(Stored data entries)
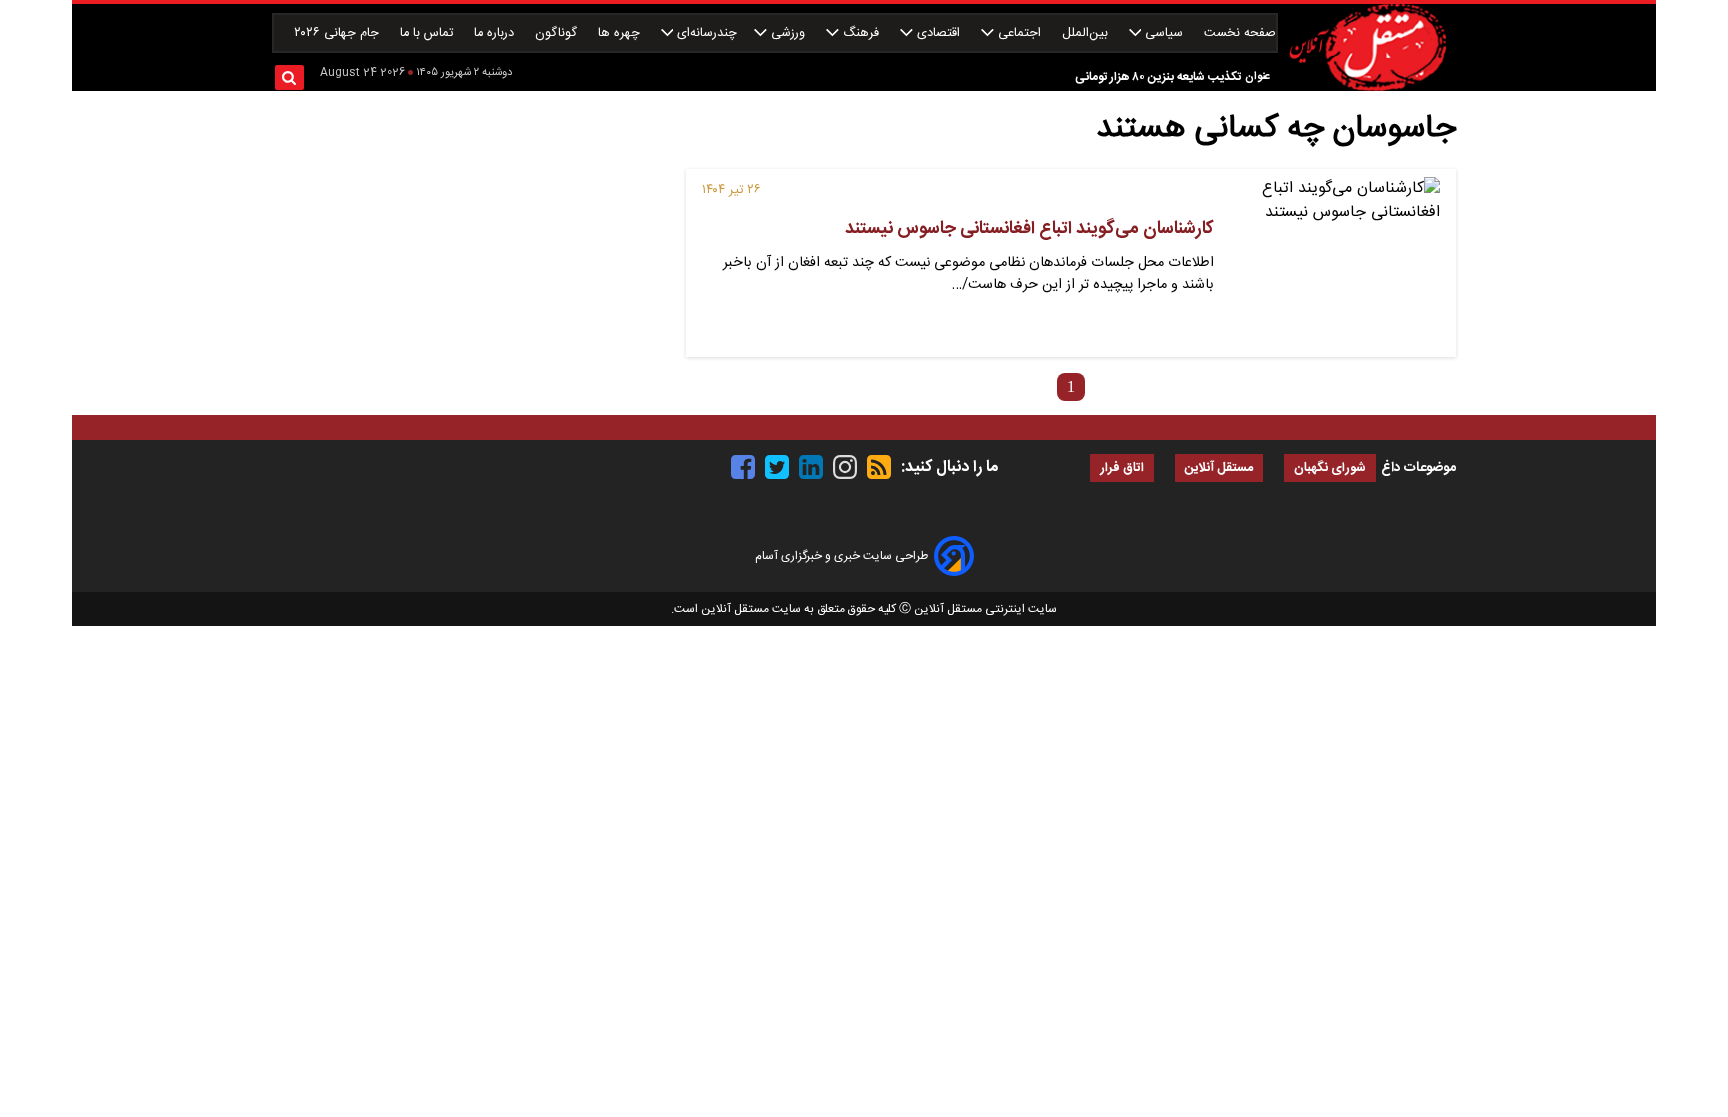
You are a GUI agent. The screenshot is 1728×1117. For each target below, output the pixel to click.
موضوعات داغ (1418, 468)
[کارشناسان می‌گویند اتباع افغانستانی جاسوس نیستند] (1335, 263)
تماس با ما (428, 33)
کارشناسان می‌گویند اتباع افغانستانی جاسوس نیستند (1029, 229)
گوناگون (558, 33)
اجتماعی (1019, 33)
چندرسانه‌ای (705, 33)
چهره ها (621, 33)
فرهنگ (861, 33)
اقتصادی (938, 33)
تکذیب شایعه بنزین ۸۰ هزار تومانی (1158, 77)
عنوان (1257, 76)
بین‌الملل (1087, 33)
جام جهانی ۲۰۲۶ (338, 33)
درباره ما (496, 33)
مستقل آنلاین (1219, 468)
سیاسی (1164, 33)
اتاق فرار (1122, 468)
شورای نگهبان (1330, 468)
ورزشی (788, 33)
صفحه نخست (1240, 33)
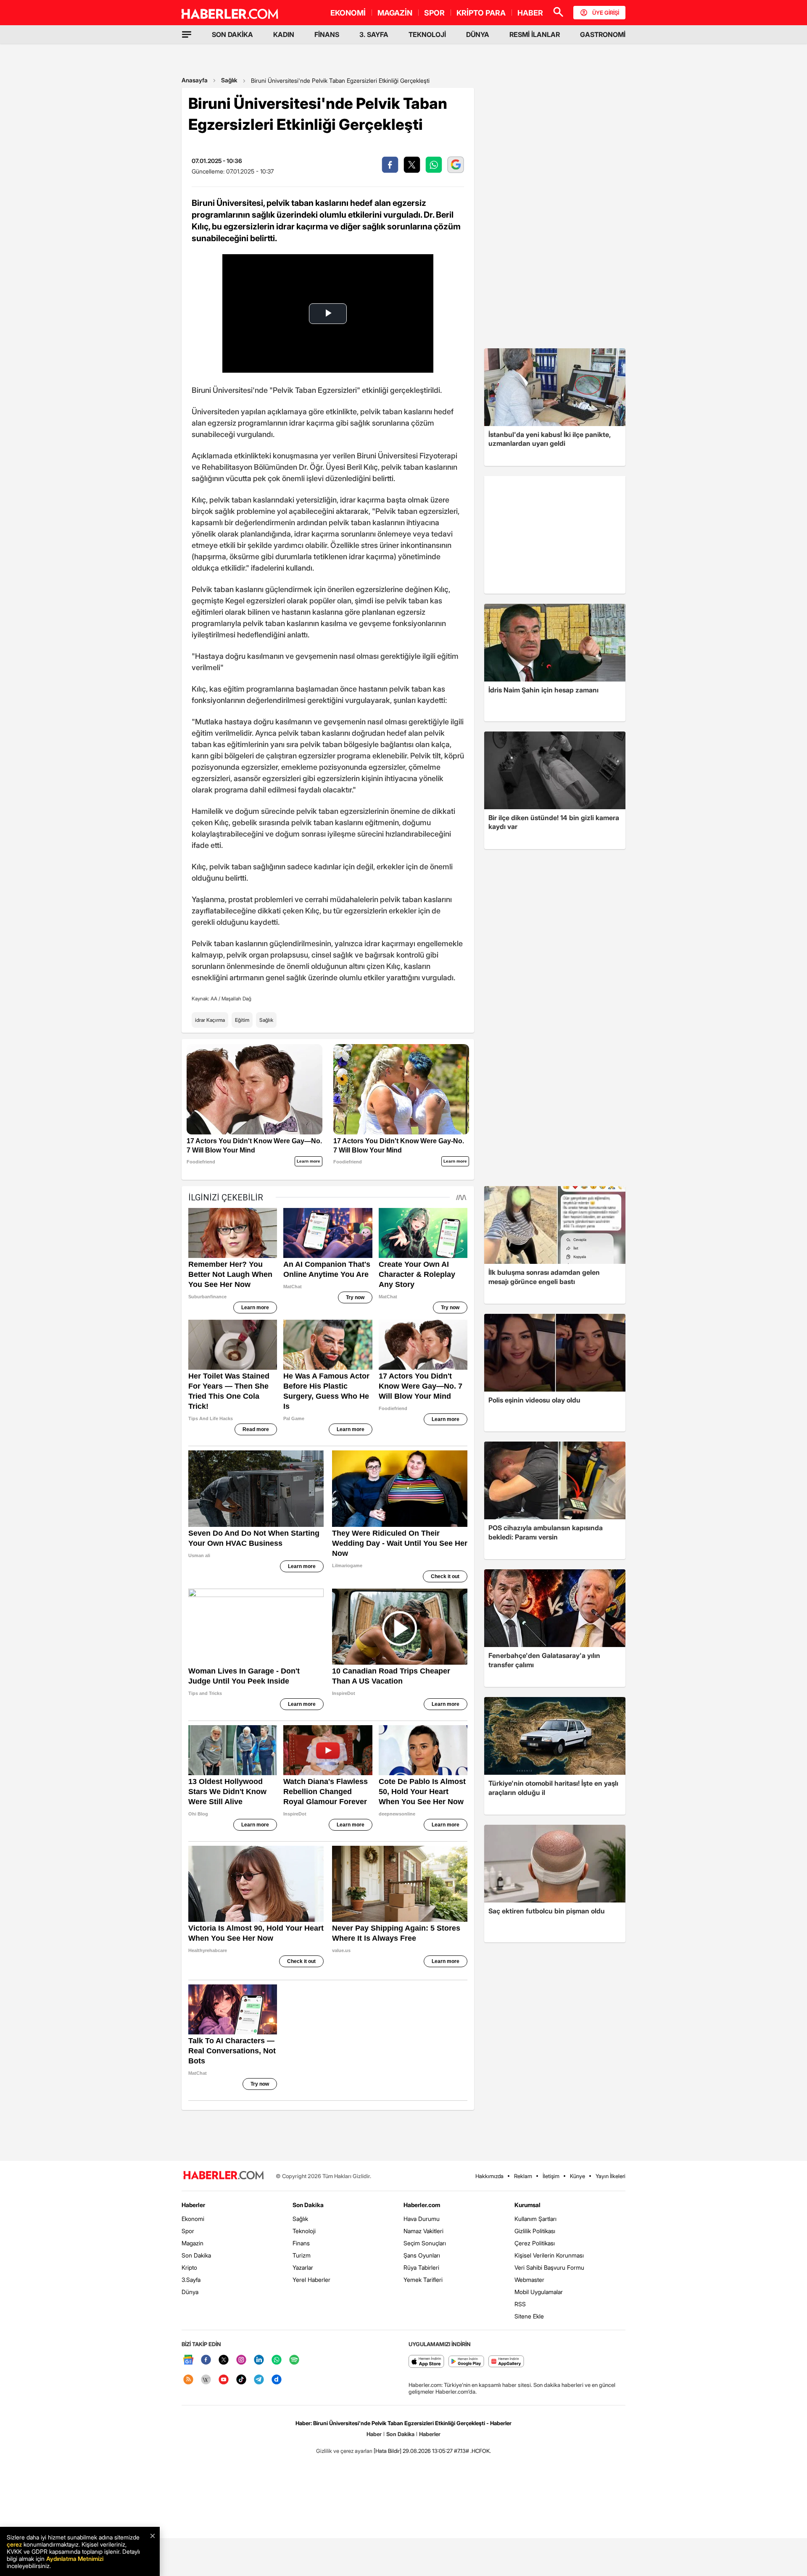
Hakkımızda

» Work order
List all lines from the entries that include the word "افغانستانی".

» Exercise answer
[کارشناسان می‌گویند اتباع افغانستانی جاسوس نیستند] (1335, 263)
کارشناسان می‌گویند اتباع افغانستانی جاسوس نیستند (1029, 229)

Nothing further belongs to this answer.